• Problem requirements
The response should contain every record, reproduced exactly.

----- Records provided -----

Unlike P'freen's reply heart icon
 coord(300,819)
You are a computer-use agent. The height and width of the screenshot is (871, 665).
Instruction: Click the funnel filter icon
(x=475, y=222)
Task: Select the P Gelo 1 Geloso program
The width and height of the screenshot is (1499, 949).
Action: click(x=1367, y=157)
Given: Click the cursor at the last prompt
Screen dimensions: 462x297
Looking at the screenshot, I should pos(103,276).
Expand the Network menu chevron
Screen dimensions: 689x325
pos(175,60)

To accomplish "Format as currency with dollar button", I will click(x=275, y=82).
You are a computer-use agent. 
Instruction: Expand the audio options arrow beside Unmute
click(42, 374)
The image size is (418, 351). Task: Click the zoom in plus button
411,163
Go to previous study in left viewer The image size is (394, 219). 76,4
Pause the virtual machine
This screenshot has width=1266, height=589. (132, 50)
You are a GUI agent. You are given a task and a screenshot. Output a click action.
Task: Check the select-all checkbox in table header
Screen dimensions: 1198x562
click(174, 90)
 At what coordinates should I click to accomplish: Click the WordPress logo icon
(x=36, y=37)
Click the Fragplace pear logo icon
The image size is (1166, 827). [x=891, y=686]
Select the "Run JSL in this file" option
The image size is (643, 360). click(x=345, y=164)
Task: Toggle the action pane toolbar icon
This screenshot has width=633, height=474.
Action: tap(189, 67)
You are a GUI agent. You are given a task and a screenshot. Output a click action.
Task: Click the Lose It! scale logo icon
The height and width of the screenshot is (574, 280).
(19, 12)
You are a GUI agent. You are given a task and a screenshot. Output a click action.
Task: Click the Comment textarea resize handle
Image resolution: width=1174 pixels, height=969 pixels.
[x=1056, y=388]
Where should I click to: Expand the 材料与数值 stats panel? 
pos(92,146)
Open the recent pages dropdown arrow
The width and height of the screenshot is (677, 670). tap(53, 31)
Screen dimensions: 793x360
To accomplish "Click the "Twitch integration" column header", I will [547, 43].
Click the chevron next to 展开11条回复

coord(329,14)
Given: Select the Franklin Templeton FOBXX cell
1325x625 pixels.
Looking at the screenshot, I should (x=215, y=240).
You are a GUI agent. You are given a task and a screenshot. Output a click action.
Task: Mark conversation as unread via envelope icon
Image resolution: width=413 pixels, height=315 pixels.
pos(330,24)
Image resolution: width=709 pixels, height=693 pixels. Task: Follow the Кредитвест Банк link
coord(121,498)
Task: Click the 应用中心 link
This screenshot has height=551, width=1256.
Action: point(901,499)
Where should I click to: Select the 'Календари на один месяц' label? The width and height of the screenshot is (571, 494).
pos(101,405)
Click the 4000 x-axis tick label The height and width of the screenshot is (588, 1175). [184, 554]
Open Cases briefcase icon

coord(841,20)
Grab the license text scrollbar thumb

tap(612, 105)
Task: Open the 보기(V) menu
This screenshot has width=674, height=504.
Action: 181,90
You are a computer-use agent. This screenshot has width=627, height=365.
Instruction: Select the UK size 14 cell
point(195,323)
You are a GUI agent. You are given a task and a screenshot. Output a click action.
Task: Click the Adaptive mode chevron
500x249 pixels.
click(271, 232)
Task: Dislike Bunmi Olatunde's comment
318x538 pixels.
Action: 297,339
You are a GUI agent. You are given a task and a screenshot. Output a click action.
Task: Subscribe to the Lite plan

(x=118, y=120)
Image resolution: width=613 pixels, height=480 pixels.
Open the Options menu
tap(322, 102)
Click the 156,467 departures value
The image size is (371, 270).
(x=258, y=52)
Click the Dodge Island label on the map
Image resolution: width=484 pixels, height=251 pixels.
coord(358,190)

-----

• Solution to this task
Unlike P'freen's reply heart icon
 coord(300,819)
You are a computer-use agent. The height and width of the screenshot is (871, 665).
Instruction: Click the funnel filter icon
(x=475, y=222)
Task: Select the P Gelo 1 Geloso program
The width and height of the screenshot is (1499, 949).
Action: click(x=1367, y=157)
Given: Click the cursor at the last prompt
Screen dimensions: 462x297
Looking at the screenshot, I should pos(103,276).
Expand the Network menu chevron
Screen dimensions: 689x325
pos(175,60)

To accomplish "Format as currency with dollar button", I will click(x=275, y=82).
You are a computer-use agent. 
Instruction: Expand the audio options arrow beside Unmute
click(42, 374)
The image size is (418, 351). Task: Click the zoom in plus button
411,163
Go to previous study in left viewer The image size is (394, 219). 76,4
Pause the virtual machine
This screenshot has width=1266, height=589. (132, 50)
You are a GUI agent. You are given a task and a screenshot. Output a click action.
Task: Check the select-all checkbox in table header
Screen dimensions: 1198x562
click(174, 90)
 At what coordinates should I click to accomplish: Click the WordPress logo icon
(x=36, y=37)
Click the Fragplace pear logo icon
The image size is (1166, 827). [x=891, y=686]
Select the "Run JSL in this file" option
The image size is (643, 360). click(x=345, y=164)
Task: Toggle the action pane toolbar icon
This screenshot has width=633, height=474.
Action: tap(189, 67)
You are a GUI agent. You are given a task and a screenshot. Output a click action.
Task: Click the Lose It! scale logo icon
The height and width of the screenshot is (574, 280).
(19, 12)
You are a GUI agent. You are given a task and a screenshot. Output a click action.
Task: Click the Comment textarea resize handle
Image resolution: width=1174 pixels, height=969 pixels.
[x=1056, y=388]
Where should I click to: Expand the 材料与数值 stats panel? 
pos(92,146)
Open the recent pages dropdown arrow
The width and height of the screenshot is (677, 670). tap(53, 31)
Screen dimensions: 793x360
To accomplish "Click the "Twitch integration" column header", I will [547, 43].
Click the chevron next to 展开11条回复

coord(329,14)
Given: Select the Franklin Templeton FOBXX cell
1325x625 pixels.
Looking at the screenshot, I should (x=215, y=240).
You are a GUI agent. You are given a task and a screenshot. Output a click action.
Task: Mark conversation as unread via envelope icon
Image resolution: width=413 pixels, height=315 pixels.
pos(330,24)
Image resolution: width=709 pixels, height=693 pixels. Task: Follow the Кредитвест Банк link
coord(121,498)
Task: Click the 应用中心 link
This screenshot has height=551, width=1256.
Action: point(901,499)
Where should I click to: Select the 'Календари на один месяц' label? The width and height of the screenshot is (571, 494).
pos(101,405)
Click the 4000 x-axis tick label The height and width of the screenshot is (588, 1175). [184, 554]
Open Cases briefcase icon

coord(841,20)
Grab the license text scrollbar thumb

tap(612, 105)
Task: Open the 보기(V) menu
This screenshot has width=674, height=504.
Action: 181,90
You are a computer-use agent. This screenshot has width=627, height=365.
Instruction: Select the UK size 14 cell
point(195,323)
You are a GUI agent. You are given a task and a screenshot. Output a click action.
Task: Click the Adaptive mode chevron
500x249 pixels.
click(271, 232)
Task: Dislike Bunmi Olatunde's comment
318x538 pixels.
Action: 297,339
You are a GUI agent. You are given a task and a screenshot. Output a click action.
Task: Subscribe to the Lite plan

(x=118, y=120)
Image resolution: width=613 pixels, height=480 pixels.
Open the Options menu
tap(322, 102)
Click the 156,467 departures value
The image size is (371, 270).
(x=258, y=52)
Click the Dodge Island label on the map
Image resolution: width=484 pixels, height=251 pixels.
coord(358,190)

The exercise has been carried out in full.